Love the benellis but I cant afford one so I happly shoot my remington. :mrgreen:


----------



## deadicatedweim (Dec 18, 2007)

if it aint a benelli it better be a citori!


----------



## BugBuilder (Oct 17, 2007)

I agree


grousehunter said:


> Look and feel are the most important thing with all the brands you listed. Head down to the store of your choosing and give the old shoulder test.


I am interested what other people are liking with the guns they have shot.



deadicatedweim said:


> if it aint a benelli it better be a citori!


I have both of them covered, I love my citori but don't like carrying it thru the marsh. I shoot a Nova for waterfowl, but want an auto loader since I have over and unders in both 12 and 20 gauge and numerous pump guns.

Thanks for all your input guys.

BugBuilder


----------



## deadicated1 (Mar 17, 2008)

i have owned a benelli sbe and sbe2 and i love them both. they seemed to fit me the best and i like all the technology they have come up with. i have heard from a few browning owners that say they have had problems freezing up and/or jambing. i really like the new winchesters, but dont know too much about them. the one thing i dont like about the berretta is the safety is in front of the trigger, which to me is a safety issue, ie pushing the wrong "button." i also thought the berrettas were kinda bulky, but just as many guys swear by them as benelli's. as far as remington, i actually liked the feel of my 870 better than an 1187 or 1100.
good luck. let us know what you decide.


----------



## BugBuilder (Oct 17, 2007)

I will let you know.
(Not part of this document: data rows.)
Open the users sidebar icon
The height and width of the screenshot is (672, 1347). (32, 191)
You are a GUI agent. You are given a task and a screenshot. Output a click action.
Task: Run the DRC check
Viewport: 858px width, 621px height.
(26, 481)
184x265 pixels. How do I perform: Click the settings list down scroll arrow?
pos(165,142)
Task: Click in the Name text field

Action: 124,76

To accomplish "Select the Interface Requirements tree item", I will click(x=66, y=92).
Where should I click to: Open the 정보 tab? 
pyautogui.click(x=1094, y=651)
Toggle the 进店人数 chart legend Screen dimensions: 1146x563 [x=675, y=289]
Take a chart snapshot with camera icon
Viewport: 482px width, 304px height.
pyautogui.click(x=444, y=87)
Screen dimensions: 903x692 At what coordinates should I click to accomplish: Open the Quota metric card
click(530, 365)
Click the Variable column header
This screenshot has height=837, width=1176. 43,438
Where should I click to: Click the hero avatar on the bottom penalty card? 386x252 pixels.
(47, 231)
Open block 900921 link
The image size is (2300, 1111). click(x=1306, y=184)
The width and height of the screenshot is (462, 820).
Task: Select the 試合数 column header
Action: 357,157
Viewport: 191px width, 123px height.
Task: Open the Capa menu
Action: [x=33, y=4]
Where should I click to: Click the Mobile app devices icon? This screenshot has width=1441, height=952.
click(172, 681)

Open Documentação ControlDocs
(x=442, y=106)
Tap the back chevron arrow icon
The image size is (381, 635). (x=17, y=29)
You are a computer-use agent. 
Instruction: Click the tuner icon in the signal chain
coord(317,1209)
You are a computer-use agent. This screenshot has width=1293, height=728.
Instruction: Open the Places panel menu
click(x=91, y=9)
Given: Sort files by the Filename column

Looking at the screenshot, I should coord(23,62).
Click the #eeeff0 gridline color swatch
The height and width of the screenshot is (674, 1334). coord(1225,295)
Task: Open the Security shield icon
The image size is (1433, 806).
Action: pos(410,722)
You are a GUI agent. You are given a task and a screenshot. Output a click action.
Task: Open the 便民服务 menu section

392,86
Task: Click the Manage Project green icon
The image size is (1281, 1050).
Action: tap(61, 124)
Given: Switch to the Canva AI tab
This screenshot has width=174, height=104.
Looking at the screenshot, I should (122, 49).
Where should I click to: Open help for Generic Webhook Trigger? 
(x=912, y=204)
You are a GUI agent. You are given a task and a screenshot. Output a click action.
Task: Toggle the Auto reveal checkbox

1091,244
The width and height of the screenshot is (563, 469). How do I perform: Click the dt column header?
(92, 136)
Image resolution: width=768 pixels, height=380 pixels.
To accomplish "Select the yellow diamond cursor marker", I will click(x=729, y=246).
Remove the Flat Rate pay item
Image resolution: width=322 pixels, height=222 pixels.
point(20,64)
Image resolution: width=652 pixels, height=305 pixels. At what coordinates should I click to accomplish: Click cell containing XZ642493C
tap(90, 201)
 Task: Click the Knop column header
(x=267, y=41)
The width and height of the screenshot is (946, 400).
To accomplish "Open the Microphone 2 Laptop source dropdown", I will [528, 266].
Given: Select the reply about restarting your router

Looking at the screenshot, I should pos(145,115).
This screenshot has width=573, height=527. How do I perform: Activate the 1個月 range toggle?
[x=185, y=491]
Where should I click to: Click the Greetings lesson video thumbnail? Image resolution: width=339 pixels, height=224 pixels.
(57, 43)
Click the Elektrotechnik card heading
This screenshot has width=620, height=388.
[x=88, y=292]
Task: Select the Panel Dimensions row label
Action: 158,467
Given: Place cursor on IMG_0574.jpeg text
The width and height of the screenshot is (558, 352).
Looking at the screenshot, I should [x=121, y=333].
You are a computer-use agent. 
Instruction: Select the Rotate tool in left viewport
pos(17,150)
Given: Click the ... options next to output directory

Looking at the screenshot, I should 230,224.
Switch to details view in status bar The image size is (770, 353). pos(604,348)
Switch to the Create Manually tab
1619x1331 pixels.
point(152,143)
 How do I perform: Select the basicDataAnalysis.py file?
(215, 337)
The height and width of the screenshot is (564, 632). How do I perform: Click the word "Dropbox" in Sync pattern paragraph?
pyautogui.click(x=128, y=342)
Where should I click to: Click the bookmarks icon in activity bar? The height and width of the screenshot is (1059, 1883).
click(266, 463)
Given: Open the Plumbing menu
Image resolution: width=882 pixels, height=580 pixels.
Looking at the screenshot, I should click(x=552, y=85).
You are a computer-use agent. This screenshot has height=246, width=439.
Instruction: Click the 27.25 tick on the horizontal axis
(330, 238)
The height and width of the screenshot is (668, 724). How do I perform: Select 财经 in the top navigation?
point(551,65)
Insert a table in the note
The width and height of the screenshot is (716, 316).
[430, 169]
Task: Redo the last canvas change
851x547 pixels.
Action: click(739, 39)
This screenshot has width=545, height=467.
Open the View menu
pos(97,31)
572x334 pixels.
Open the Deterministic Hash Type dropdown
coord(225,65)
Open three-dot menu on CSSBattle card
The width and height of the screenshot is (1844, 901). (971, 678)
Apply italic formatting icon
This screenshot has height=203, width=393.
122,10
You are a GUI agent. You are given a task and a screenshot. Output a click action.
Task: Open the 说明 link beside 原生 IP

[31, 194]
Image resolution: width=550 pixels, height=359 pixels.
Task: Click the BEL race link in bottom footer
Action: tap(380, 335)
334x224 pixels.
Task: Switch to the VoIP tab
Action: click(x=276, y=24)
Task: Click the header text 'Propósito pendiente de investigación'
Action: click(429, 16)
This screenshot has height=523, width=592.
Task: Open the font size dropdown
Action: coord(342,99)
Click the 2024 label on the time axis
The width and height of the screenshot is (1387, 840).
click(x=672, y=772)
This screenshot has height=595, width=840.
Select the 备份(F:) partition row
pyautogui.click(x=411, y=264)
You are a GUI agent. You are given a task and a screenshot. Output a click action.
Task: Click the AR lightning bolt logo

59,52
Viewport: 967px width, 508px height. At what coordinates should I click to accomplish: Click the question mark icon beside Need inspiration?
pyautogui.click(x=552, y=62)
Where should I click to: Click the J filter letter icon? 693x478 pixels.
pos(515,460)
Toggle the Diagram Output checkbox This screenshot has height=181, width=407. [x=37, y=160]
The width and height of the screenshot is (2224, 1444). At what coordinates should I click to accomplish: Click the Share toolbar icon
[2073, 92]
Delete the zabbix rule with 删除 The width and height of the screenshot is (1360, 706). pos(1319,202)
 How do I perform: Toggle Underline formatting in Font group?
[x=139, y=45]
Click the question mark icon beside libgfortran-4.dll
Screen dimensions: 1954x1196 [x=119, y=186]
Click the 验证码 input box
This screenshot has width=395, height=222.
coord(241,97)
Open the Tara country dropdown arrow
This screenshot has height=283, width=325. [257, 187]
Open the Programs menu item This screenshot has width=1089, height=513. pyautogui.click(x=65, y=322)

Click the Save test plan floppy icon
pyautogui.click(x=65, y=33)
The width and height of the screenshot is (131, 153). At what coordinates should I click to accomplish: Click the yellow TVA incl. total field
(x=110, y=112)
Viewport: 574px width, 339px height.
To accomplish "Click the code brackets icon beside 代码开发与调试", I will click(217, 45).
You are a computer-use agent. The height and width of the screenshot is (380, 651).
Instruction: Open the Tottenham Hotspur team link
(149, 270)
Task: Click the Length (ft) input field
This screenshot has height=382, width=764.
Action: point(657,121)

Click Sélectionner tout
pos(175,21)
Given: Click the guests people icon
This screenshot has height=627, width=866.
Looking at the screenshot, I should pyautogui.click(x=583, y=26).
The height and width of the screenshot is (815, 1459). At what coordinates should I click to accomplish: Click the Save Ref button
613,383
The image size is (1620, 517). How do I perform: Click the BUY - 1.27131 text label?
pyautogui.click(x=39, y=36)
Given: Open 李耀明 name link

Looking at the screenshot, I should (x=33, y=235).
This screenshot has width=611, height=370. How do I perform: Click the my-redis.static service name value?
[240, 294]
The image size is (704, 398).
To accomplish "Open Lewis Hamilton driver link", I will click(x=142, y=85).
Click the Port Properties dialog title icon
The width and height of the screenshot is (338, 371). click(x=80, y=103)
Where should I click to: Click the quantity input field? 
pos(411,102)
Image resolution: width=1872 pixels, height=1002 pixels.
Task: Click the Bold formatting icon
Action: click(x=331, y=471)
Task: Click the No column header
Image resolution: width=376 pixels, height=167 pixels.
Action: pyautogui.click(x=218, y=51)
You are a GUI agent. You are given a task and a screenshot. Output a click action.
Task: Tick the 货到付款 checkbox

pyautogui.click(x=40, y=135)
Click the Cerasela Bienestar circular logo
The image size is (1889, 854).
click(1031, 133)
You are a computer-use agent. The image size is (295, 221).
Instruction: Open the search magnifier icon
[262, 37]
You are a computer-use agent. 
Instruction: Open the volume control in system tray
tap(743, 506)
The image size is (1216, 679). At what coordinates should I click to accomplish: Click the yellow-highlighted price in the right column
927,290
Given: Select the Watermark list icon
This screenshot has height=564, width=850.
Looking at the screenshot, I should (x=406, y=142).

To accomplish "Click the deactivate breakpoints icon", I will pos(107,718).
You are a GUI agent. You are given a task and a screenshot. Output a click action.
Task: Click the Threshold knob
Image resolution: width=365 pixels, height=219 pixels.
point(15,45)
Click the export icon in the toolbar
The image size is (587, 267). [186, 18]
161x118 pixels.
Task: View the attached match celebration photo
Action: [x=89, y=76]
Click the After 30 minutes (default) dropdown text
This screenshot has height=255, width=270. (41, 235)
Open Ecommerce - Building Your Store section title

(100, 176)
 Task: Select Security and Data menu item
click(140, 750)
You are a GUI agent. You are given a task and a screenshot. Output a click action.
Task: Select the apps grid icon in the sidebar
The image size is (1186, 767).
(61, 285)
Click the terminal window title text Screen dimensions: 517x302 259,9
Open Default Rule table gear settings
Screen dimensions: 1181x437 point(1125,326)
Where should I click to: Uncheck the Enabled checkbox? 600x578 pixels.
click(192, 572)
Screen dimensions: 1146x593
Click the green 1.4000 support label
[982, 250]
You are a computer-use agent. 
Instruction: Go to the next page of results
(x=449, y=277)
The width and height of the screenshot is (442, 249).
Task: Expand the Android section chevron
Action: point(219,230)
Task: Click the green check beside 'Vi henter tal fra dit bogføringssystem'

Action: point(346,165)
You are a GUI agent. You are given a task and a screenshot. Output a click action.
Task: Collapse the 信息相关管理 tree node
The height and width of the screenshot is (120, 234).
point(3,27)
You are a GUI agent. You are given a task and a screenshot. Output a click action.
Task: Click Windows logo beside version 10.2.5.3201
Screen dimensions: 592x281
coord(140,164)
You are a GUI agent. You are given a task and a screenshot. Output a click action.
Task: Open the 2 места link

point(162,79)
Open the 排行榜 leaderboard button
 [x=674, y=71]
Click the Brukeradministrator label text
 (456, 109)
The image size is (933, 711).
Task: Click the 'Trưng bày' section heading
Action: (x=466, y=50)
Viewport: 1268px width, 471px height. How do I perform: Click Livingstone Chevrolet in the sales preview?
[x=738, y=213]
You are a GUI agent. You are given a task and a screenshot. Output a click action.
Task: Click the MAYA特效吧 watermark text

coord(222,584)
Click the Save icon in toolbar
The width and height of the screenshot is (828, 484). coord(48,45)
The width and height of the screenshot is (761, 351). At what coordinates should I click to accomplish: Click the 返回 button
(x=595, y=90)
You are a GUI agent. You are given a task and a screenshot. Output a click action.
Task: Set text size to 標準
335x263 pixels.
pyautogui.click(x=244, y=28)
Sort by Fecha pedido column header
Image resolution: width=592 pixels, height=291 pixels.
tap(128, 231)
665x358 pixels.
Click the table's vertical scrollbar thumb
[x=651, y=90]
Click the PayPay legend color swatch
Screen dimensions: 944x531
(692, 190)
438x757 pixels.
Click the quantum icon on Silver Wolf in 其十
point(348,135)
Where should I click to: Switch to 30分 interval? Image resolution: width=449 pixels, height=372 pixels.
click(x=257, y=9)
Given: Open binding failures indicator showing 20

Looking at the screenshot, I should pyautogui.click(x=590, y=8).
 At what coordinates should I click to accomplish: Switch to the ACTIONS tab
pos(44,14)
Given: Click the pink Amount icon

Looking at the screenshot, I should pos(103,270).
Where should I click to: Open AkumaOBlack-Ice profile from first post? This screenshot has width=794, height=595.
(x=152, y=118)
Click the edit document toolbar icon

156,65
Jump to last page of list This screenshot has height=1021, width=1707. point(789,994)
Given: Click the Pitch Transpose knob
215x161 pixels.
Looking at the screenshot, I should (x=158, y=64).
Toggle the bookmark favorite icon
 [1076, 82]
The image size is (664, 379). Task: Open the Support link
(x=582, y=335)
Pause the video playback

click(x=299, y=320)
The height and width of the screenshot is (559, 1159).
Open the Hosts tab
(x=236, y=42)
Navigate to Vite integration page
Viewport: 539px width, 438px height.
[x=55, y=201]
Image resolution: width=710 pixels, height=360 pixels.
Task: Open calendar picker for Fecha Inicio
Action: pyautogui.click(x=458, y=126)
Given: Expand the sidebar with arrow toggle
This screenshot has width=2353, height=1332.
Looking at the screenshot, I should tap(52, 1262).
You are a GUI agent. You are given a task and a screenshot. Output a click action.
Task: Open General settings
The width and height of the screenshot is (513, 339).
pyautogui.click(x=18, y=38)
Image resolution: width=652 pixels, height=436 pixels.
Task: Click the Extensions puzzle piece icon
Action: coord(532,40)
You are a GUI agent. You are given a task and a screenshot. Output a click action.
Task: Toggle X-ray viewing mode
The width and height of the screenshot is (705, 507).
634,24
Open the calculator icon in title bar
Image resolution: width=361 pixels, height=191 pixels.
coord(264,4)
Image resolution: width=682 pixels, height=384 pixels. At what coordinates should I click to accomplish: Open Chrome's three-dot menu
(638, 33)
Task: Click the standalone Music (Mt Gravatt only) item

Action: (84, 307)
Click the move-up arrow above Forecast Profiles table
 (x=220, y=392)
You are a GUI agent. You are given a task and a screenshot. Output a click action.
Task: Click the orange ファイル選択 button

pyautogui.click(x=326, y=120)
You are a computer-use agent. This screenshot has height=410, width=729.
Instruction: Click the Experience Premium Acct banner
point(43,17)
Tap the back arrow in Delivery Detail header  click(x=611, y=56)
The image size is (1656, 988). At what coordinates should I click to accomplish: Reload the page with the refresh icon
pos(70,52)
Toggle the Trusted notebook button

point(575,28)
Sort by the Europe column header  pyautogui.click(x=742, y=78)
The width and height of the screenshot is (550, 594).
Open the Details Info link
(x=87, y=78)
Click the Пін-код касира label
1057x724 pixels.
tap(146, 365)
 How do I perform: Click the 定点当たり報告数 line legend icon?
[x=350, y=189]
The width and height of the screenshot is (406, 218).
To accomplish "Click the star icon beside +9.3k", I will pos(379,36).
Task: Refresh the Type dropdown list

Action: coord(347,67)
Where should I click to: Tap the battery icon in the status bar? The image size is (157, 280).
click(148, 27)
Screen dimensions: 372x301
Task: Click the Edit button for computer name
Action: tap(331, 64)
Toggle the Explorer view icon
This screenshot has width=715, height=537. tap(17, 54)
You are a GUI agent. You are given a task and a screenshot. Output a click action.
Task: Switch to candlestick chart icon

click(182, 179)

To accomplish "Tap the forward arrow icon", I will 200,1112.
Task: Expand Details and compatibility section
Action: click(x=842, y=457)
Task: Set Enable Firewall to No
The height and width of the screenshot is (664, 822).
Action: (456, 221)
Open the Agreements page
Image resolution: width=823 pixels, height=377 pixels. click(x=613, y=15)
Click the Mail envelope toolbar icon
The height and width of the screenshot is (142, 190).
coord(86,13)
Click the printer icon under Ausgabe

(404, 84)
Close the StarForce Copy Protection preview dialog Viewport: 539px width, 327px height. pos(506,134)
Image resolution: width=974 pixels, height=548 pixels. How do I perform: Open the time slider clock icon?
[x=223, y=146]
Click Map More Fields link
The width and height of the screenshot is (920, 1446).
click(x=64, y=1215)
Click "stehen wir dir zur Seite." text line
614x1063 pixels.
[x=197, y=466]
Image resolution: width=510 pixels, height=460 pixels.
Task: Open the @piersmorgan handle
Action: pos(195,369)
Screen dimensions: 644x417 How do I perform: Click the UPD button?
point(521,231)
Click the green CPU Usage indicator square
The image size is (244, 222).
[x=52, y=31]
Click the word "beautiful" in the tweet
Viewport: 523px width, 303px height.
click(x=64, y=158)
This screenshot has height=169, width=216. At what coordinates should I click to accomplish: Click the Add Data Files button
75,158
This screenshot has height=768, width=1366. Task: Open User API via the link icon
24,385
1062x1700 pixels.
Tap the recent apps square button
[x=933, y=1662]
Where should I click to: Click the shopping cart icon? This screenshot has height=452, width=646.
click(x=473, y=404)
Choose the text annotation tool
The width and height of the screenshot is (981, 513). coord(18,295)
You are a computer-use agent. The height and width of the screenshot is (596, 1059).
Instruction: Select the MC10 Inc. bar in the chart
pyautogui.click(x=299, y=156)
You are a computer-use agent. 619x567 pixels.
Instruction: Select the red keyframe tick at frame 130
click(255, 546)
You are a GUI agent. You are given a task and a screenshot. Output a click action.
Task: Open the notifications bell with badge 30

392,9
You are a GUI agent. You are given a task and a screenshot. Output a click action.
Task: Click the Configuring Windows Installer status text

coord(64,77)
It will be a while though, due to the fact I have some saving to do to even get close to one of the guns i want. 

BugBuilder


----------



## Mojo1 (Sep 8, 2007)

If it doesn't say Benelli it better say Beretta! :lol: 

I have tried a bunch of them; I'm sold on the SBE.

I sold off my Xtrema 2 this fall to go back to the SBE, I never just was as "on" with the Beretta as the SBE. Both are great guns but I went with the one I shot best.

I tried out my cousins' SBE II but I wouldn't trade my old SBE for one.

I long ago left the Remington autos behind, too many problems with the ones I had. 870's are still the best pumps period.

Browning hasn't made an auto worth a crap since the Auto-5; I know I have tried them all.

I don't like any of the Winchesters'


----------



## Ryfly (Sep 13, 2007)

If it was me I'd look for a good deal on a used SBE or M1. You need to decide if shooting 3 1/2" shells is really that important to you. I used to shoot them but don't anymore. It will save you money on the gun and shells if you don't. I like the Benelli's better because of the sight picture. I don't like the flat ribs like on a Beretta. Personally I shoot a Franchi 912. It's been a great gun so far but I don't think they make it anymore.


----------



## xxxxxxBirdDogger (Mar 7, 2008)

I just like my Browning because it fits me better than either Benelli or Beretta. I think all three are excellent guns. I just read a piece in either _Outdoor Life_ or _Field & Stream_ about the owner of a dove hunting business in Argentina. This guy goes through thousands of rounds per month. He claims those three makes hold up better than anything else. His advice is the same as mine: choose the one that fits and you'll shoot it the best. All three are superbly manufactured guns.


----------



## sage (Nov 12, 2008)

the benelli montefeltro is a sweet gun( brother in law has one in 20 gauge) but used prices are 800- 1000 so ill stick with my LT20 1100.....


----------



## Donnerhund GWPs (Sep 12, 2007)

I bought a used Rem 1100 Mag in 1983. It shoots as good today as it ever did. 
As a matter of fact, I hunted ducks with it today.
It has had thousands of rounds through it and never gave me a moments trouble despite my poor gun hygene. Really, I never even pulled the trigger group out for cleaning until last year.  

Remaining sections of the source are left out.